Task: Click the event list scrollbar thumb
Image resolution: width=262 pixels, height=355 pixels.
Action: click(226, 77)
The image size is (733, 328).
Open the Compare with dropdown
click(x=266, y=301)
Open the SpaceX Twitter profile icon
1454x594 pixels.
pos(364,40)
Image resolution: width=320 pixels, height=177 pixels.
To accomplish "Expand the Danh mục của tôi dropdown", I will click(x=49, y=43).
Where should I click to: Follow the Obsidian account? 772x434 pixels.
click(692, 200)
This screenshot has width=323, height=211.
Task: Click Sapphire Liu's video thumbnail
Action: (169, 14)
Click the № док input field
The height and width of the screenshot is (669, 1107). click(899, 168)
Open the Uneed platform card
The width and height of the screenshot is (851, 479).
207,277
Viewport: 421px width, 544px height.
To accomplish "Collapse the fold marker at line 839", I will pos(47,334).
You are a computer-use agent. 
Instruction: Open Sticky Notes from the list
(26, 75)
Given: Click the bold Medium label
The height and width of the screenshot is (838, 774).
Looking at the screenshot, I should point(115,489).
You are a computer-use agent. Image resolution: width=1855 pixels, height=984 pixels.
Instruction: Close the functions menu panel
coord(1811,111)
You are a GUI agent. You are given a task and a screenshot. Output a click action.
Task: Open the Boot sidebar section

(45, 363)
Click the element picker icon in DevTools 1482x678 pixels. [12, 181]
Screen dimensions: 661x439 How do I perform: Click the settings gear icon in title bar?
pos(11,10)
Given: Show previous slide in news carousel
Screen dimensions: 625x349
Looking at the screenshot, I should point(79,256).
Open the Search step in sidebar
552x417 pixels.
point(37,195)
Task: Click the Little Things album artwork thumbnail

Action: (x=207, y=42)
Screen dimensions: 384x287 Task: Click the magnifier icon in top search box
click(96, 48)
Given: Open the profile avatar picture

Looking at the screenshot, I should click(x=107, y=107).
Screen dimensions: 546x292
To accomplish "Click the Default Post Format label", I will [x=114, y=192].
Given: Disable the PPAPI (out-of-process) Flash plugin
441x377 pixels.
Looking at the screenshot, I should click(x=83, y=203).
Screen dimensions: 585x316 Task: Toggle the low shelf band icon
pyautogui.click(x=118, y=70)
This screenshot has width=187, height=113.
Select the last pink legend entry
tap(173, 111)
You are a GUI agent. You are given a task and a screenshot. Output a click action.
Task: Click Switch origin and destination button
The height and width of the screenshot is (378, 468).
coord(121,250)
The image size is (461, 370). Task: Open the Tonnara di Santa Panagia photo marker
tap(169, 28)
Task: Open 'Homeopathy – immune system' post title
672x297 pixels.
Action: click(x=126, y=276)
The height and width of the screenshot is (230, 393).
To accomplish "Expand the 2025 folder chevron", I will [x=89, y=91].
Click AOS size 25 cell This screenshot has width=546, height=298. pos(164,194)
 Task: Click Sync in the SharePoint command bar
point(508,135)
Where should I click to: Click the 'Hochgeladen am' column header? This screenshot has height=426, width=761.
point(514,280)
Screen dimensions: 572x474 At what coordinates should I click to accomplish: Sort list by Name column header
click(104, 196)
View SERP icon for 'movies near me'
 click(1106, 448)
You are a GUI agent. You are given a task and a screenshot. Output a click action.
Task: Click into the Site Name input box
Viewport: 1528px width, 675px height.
----
▶ [To do]: Copy all of the material above line for line, with no changes.

▶ [Result of this task]:
Task: Click the event list scrollbar thumb
Image resolution: width=262 pixels, height=355 pixels.
Action: click(226, 77)
The image size is (733, 328).
Open the Compare with dropdown
click(x=266, y=301)
Open the SpaceX Twitter profile icon
1454x594 pixels.
pos(364,40)
Image resolution: width=320 pixels, height=177 pixels.
To accomplish "Expand the Danh mục của tôi dropdown", I will click(x=49, y=43).
Where should I click to: Follow the Obsidian account? 772x434 pixels.
click(692, 200)
This screenshot has width=323, height=211.
Task: Click Sapphire Liu's video thumbnail
Action: (169, 14)
Click the № док input field
The height and width of the screenshot is (669, 1107). click(899, 168)
Open the Uneed platform card
The width and height of the screenshot is (851, 479).
207,277
Viewport: 421px width, 544px height.
To accomplish "Collapse the fold marker at line 839", I will pos(47,334).
You are a computer-use agent. 
Instruction: Open Sticky Notes from the list
(26, 75)
Given: Click the bold Medium label
The height and width of the screenshot is (838, 774).
Looking at the screenshot, I should point(115,489).
You are a computer-use agent. Image resolution: width=1855 pixels, height=984 pixels.
Instruction: Close the functions menu panel
coord(1811,111)
You are a GUI agent. You are given a task and a screenshot. Output a click action.
Task: Open the Boot sidebar section

(45, 363)
Click the element picker icon in DevTools 1482x678 pixels. [12, 181]
Screen dimensions: 661x439 How do I perform: Click the settings gear icon in title bar?
pos(11,10)
Given: Show previous slide in news carousel
Screen dimensions: 625x349
Looking at the screenshot, I should point(79,256).
Open the Search step in sidebar
552x417 pixels.
point(37,195)
Task: Click the Little Things album artwork thumbnail

Action: (x=207, y=42)
Screen dimensions: 384x287 Task: Click the magnifier icon in top search box
click(96, 48)
Given: Open the profile avatar picture

Looking at the screenshot, I should click(x=107, y=107).
Screen dimensions: 546x292
To accomplish "Click the Default Post Format label", I will [x=114, y=192].
Given: Disable the PPAPI (out-of-process) Flash plugin
441x377 pixels.
Looking at the screenshot, I should click(x=83, y=203).
Screen dimensions: 585x316 Task: Toggle the low shelf band icon
pyautogui.click(x=118, y=70)
This screenshot has width=187, height=113.
Select the last pink legend entry
tap(173, 111)
You are a GUI agent. You are given a task and a screenshot. Output a click action.
Task: Click Switch origin and destination button
The height and width of the screenshot is (378, 468).
coord(121,250)
The image size is (461, 370). Task: Open the Tonnara di Santa Panagia photo marker
tap(169, 28)
Task: Open 'Homeopathy – immune system' post title
672x297 pixels.
Action: click(x=126, y=276)
The height and width of the screenshot is (230, 393).
To accomplish "Expand the 2025 folder chevron", I will [x=89, y=91].
Click AOS size 25 cell This screenshot has width=546, height=298. pos(164,194)
 Task: Click Sync in the SharePoint command bar
point(508,135)
Where should I click to: Click the 'Hochgeladen am' column header? This screenshot has height=426, width=761.
point(514,280)
Screen dimensions: 572x474 At what coordinates should I click to accomplish: Sort list by Name column header
click(104, 196)
View SERP icon for 'movies near me'
 click(1106, 448)
You are a GUI agent. You are given a task and a screenshot. Output a click action.
Task: Click into the Site Name input box
Viewport: 1528px width, 675px height.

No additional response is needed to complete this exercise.